## WHAT YOU HAVE TO DO
An exact copy of every record below is what's needed here.

── GIVEN DATA ──

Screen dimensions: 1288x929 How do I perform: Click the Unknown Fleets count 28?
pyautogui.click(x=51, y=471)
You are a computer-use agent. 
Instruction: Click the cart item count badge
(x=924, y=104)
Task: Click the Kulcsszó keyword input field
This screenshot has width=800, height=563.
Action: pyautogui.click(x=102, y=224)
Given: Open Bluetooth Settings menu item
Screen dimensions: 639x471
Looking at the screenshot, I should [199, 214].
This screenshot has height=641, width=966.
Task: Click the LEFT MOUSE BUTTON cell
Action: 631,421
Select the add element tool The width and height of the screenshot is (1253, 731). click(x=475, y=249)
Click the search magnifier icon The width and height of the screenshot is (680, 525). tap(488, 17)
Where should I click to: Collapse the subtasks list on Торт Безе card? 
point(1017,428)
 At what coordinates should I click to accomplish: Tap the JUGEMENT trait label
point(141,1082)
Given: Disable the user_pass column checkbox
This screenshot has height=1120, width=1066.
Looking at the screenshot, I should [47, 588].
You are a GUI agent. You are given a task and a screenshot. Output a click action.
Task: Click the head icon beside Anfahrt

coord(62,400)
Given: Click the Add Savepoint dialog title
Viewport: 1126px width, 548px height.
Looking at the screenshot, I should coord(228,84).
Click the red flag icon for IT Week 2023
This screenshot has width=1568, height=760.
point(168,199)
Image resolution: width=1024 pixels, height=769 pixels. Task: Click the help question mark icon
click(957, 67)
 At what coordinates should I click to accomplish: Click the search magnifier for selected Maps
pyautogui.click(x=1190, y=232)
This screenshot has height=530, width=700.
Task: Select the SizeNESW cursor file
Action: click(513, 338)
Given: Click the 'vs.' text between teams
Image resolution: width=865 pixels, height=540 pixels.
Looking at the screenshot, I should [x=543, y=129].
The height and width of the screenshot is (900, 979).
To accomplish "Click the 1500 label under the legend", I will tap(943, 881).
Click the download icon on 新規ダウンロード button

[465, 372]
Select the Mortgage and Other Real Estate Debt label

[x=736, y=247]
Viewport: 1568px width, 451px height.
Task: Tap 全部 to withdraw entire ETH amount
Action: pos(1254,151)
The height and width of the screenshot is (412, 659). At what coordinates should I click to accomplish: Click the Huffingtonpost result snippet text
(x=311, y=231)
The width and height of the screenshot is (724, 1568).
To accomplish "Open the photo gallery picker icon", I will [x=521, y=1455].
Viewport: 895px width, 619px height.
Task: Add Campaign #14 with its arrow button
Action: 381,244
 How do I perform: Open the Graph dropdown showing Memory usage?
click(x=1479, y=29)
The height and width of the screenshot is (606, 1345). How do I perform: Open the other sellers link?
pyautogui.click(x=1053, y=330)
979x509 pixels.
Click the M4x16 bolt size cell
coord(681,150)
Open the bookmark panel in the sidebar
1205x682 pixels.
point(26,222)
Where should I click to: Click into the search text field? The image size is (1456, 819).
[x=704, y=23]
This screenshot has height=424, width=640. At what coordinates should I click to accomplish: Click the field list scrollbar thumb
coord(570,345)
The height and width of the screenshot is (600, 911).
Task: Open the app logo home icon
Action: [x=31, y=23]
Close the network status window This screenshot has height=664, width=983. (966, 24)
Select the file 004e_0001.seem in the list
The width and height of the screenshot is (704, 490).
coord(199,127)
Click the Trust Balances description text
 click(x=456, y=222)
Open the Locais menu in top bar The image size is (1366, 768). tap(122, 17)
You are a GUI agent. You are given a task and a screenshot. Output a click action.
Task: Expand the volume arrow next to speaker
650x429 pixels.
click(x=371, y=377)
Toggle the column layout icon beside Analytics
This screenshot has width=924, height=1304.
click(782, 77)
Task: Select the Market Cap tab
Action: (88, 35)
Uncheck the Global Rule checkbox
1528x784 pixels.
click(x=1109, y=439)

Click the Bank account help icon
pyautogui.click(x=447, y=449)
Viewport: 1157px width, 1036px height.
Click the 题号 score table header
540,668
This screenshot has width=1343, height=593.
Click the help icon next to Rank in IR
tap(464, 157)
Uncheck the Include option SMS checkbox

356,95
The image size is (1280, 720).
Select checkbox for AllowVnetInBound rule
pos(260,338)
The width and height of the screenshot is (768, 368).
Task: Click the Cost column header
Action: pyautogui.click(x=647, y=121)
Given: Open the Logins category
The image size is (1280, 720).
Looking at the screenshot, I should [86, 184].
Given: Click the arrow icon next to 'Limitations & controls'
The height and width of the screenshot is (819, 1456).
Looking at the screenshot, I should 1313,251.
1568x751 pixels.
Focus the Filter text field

───

## TASK RESPONSE
Screen dimensions: 1288x929 How do I perform: Click the Unknown Fleets count 28?
pyautogui.click(x=51, y=471)
You are a computer-use agent. 
Instruction: Click the cart item count badge
(x=924, y=104)
Task: Click the Kulcsszó keyword input field
This screenshot has width=800, height=563.
Action: pyautogui.click(x=102, y=224)
Given: Open Bluetooth Settings menu item
Screen dimensions: 639x471
Looking at the screenshot, I should [199, 214].
This screenshot has height=641, width=966.
Task: Click the LEFT MOUSE BUTTON cell
Action: 631,421
Select the add element tool The width and height of the screenshot is (1253, 731). click(x=475, y=249)
Click the search magnifier icon The width and height of the screenshot is (680, 525). tap(488, 17)
Where should I click to: Collapse the subtasks list on Торт Безе card? 
point(1017,428)
 At what coordinates should I click to accomplish: Tap the JUGEMENT trait label
point(141,1082)
Given: Disable the user_pass column checkbox
This screenshot has height=1120, width=1066.
Looking at the screenshot, I should [47, 588].
You are a GUI agent. You are given a task and a screenshot. Output a click action.
Task: Click the head icon beside Anfahrt

coord(62,400)
Given: Click the Add Savepoint dialog title
Viewport: 1126px width, 548px height.
Looking at the screenshot, I should coord(228,84).
Click the red flag icon for IT Week 2023
This screenshot has width=1568, height=760.
point(168,199)
Image resolution: width=1024 pixels, height=769 pixels. Task: Click the help question mark icon
click(957, 67)
 At what coordinates should I click to accomplish: Click the search magnifier for selected Maps
pyautogui.click(x=1190, y=232)
This screenshot has height=530, width=700.
Task: Select the SizeNESW cursor file
Action: click(513, 338)
Given: Click the 'vs.' text between teams
Image resolution: width=865 pixels, height=540 pixels.
Looking at the screenshot, I should [x=543, y=129].
The height and width of the screenshot is (900, 979).
To accomplish "Click the 1500 label under the legend", I will tap(943, 881).
Click the download icon on 新規ダウンロード button

[465, 372]
Select the Mortgage and Other Real Estate Debt label

[x=736, y=247]
Viewport: 1568px width, 451px height.
Task: Tap 全部 to withdraw entire ETH amount
Action: pos(1254,151)
The height and width of the screenshot is (412, 659). At what coordinates should I click to accomplish: Click the Huffingtonpost result snippet text
(x=311, y=231)
The width and height of the screenshot is (724, 1568).
To accomplish "Open the photo gallery picker icon", I will [x=521, y=1455].
Viewport: 895px width, 619px height.
Task: Add Campaign #14 with its arrow button
Action: 381,244
 How do I perform: Open the Graph dropdown showing Memory usage?
click(x=1479, y=29)
The height and width of the screenshot is (606, 1345). How do I perform: Open the other sellers link?
pyautogui.click(x=1053, y=330)
979x509 pixels.
Click the M4x16 bolt size cell
coord(681,150)
Open the bookmark panel in the sidebar
1205x682 pixels.
point(26,222)
Where should I click to: Click into the search text field? The image size is (1456, 819).
[x=704, y=23]
This screenshot has height=424, width=640. At what coordinates should I click to accomplish: Click the field list scrollbar thumb
coord(570,345)
The height and width of the screenshot is (600, 911).
Task: Open the app logo home icon
Action: [x=31, y=23]
Close the network status window This screenshot has height=664, width=983. (966, 24)
Select the file 004e_0001.seem in the list
The width and height of the screenshot is (704, 490).
coord(199,127)
Click the Trust Balances description text
 click(x=456, y=222)
Open the Locais menu in top bar The image size is (1366, 768). tap(122, 17)
You are a GUI agent. You are given a task and a screenshot. Output a click action.
Task: Expand the volume arrow next to speaker
650x429 pixels.
click(x=371, y=377)
Toggle the column layout icon beside Analytics
This screenshot has width=924, height=1304.
click(782, 77)
Task: Select the Market Cap tab
Action: (88, 35)
Uncheck the Global Rule checkbox
1528x784 pixels.
click(x=1109, y=439)

Click the Bank account help icon
pyautogui.click(x=447, y=449)
Viewport: 1157px width, 1036px height.
Click the 题号 score table header
540,668
This screenshot has width=1343, height=593.
Click the help icon next to Rank in IR
tap(464, 157)
Uncheck the Include option SMS checkbox

356,95
The image size is (1280, 720).
Select checkbox for AllowVnetInBound rule
pos(260,338)
The width and height of the screenshot is (768, 368).
Task: Click the Cost column header
Action: pyautogui.click(x=647, y=121)
Given: Open the Logins category
The image size is (1280, 720).
Looking at the screenshot, I should [86, 184].
Given: Click the arrow icon next to 'Limitations & controls'
The height and width of the screenshot is (819, 1456).
Looking at the screenshot, I should 1313,251.
1568x751 pixels.
Focus the Filter text field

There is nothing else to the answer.